Introduction

Gliese 229B (au milieu des deux vues), à gauche : vue de l'observatoire du Mont Palomar, à droite : Télescope spatial Hubble (NASA)
Une naine brune est un objet insuffisamment massif pour être considéré comme une étoile mais plus gros qu'une planète géante. Il y a accord sur la limite supérieure : une naine brune ne peut entretenir de réaction de fusion nucléaire de l'hydrogène, moins de 0,07 masse solaire pour une composition chimique solaire. La limite inférieure ne fait pas unanimité ; un critère couramment retenu est la capacité à brûler le deutérium, soit environ 13 masses joviennes.
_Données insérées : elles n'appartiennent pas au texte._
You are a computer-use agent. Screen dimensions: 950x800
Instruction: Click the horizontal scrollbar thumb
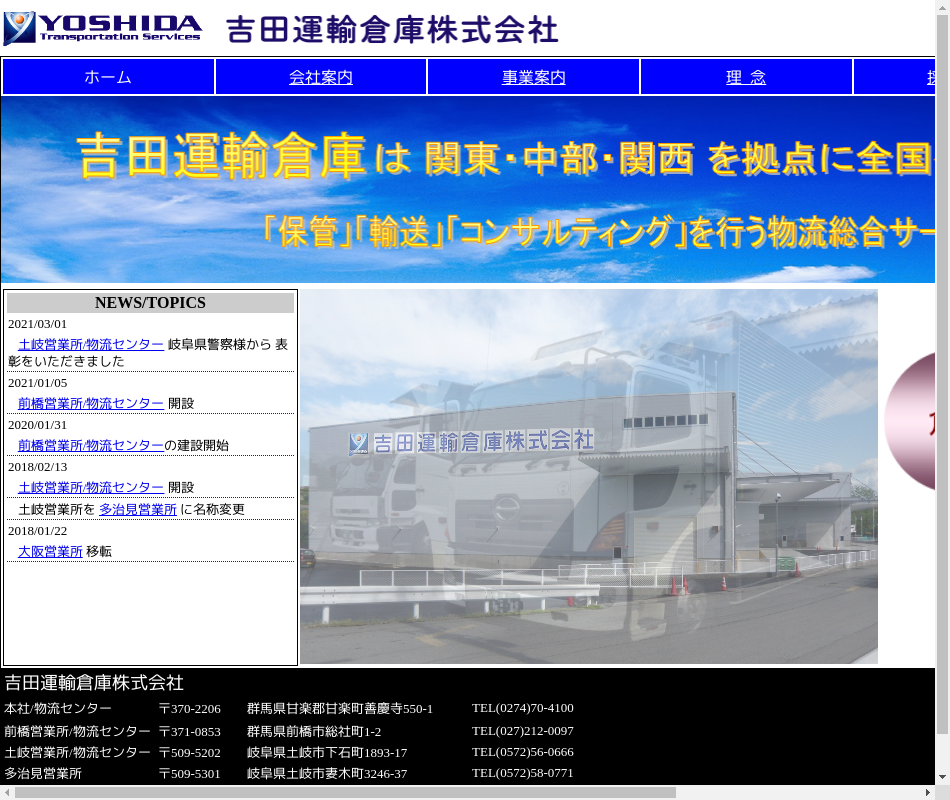pos(345,792)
La classification spectrale des naines brunes a motivé une extension de celle des étoiles : elles ont pour type spectral M, L et T.
L'énergie lumineuse d'une naine brune est quasi-exclusivement tirée de l'énergie potentielle gravitationnelle, transformée en énergie interne par contraction, contrairement à une étoile de la séquence principale qui tire son énergie des réactions nucléaires. La contraction s'achève lorsque se produit la dégénérescence de la matière, la naine brune a alors un diamètre de l'ordre de celui de la planète Jupiter. En l'absence d'autre source d'énergie, une naine brune se refroidit au cours de son existence, et parcourt les types spectraux M, L et T ; ceci diffère d'une étoile de la séquence principale dont la température effective et le type spectral restent sensiblement constants.
Bien que leur existence fût postulée dès les années 1960, les premières naines brunes n'ont été mises en évidence qu'à la fin des années 1990.